## SOURCE DOCUMENT
------
NPR and ProPublica looked across six states, and in each, we found nonprofit hospitals suing hundreds of their patients. One hospital in particular jumped out — Heartland Regional Medical Center in St. Joseph, Mo. Thousands of patients a year are getting their paychecks docked by the hospital and its debt collection arm.

One family we interviewed in our story has been getting their wages seized for nearly 10 years, but still owes $25,000 and feels trapped — in part because Heartland is charging 9 percent interest on that debt.

This family, and others we spoke to, should have qualified for free medical care under the hospital's own charity care policy based on their income. But that didn't happen. We also documented that hundreds of patients with low-wage jobs at McDonald's, Wal-Mart and elsewhere had their pay seized by this hospital.

Grassley: Hospitals Could Be Breaking The Law

Grassley, R-Iowa, told NPR and ProPublica he was "astounded" by these collection practices. For more than a decade, Grassley has been working to make nonprofit hospitals more accountable for the huge tax breaks they get. They don't pay federal income tax or local property tax. Grassley says that to justify their tax-exempt status, nonprofit hospitals have to "earn" it by "taking care of people who couldn't provide for their own health care."

Grassley worked on voluntary standards. But he also authored language in the Affordable Care Act requiring hospitals to do more to provide charitable care.
------
## DATA RECORDS
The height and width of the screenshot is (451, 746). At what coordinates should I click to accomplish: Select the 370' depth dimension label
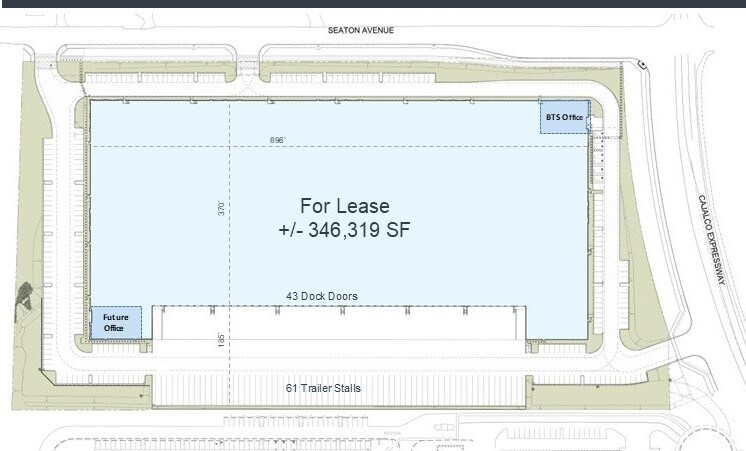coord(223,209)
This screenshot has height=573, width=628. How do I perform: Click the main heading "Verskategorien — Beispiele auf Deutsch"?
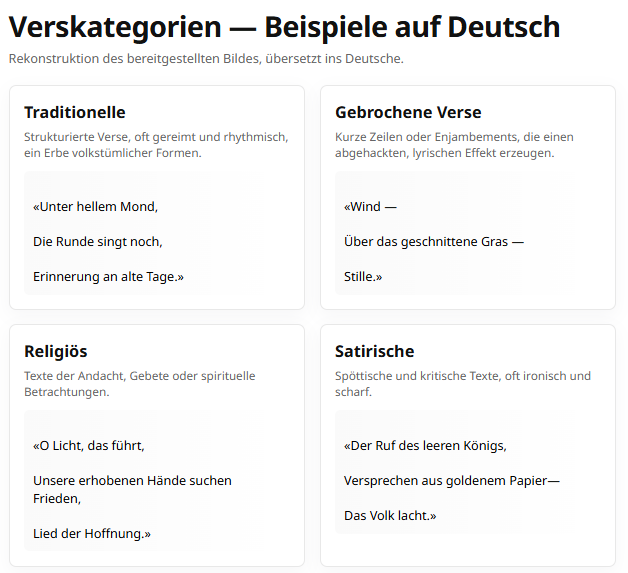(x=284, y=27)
------
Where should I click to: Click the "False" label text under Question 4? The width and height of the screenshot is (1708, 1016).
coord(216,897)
------
## WHAT THE EXERCISE ASKS
Retype the passage on nonprofit hospitals suing patients from "NPR and ProPublica looked" up to and including "by this hospital.".

## OUTPUT BELOW
NPR and ProPublica looked across six states, and in each, we found nonprofit hospitals suing hundreds of their patients. One hospital in particular jumped out — Heartland Regional Medical Center in St. Joseph, Mo. Thousands of patients a year are getting their paychecks docked by the hospital and its debt collection arm.

One family we interviewed in our story has been getting their wages seized for nearly 10 years, but still owes $25,000 and feels trapped — in part because Heartland is charging 9 percent interest on that debt.

This family, and others we spoke to, should have qualified for free medical care under the hospital's own charity care policy based on their income. But that didn't happen. We also documented that hundreds of patients with low-wage jobs at McDonald's, Wal-Mart and elsewhere had their pay seized by this hospital.